Genome-wide association studies (GWAS) have identified a great number of non-coding risk variants for colorectal cancer (CRC). To date, the majority of these variants have not been functionally studied. Identification of allele-specific transcription factor (TF) binding is of great importance to understand regulatory consequences of such variants. A recently developed proteome-wide analysis of disease-associated SNPs (PWAS) enables identification of DNA-TF interactions in an unbiased fashion. Here, we performed a large-scale PWAS studies to comprehensively characterize TF binding related to CRC, which identified 731 allele-specific TF binding at 116 CRC risk loci. This screen identified rs1800734 within the promoter region of MLH1 as perturbing the binding of TFAP4 and consequently increaseing DCLK3 expression through a long-range interaction, which promotes cancer progression through enhancing expression of the genes related to epithelial-to-mesenchymal transition (EMT).
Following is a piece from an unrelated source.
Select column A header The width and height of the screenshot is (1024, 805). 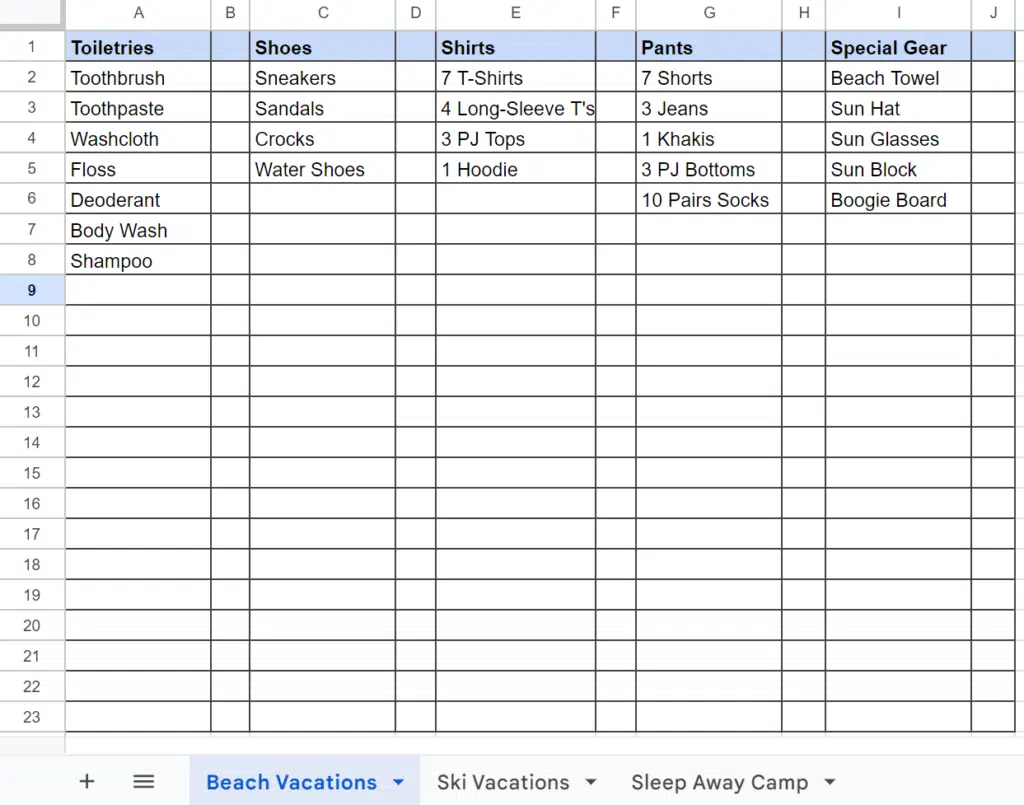pyautogui.click(x=138, y=13)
Overall design: Determine functional SNPs related to colorectal cancer risk, and investigate functional interaction between rs1800734 and DCLK3 in colorectal cancer progression as well as the molecular basis behind this interaction Histone ChIP-seq (HCT116 and LoVo) and DNase I-seq (CaCO2, COLO205, GP5d, HT-29, HUTU80, RKO, SK-CO-1, SW480, SW1116, T-84 and LoVo) were used to define regulatory SNPs. Transcription factor ChIP-seq (SNU175 and COLO320), targeted RNA-/DNA-seq (SNU175 and COLO320), and ATAC-seq (SNU175 and COLO320) were used to inspect allele-specific binding, expression and hypersensitivity of rs1800734. 4C-seq and ATAC-seq on isogenic COLO320 cells (G/G, G/A, and A/A genotypes at rs1800734) were used to study the molecular basis of rs1800734 in regulating DCLK3 expression. Sequencing were performed using HiSeq2000 and NextSeq 500. Targeted RNA-seq on DCLK3 mRNA confirmed the transcription of this gene in isogenic COLO320 cells.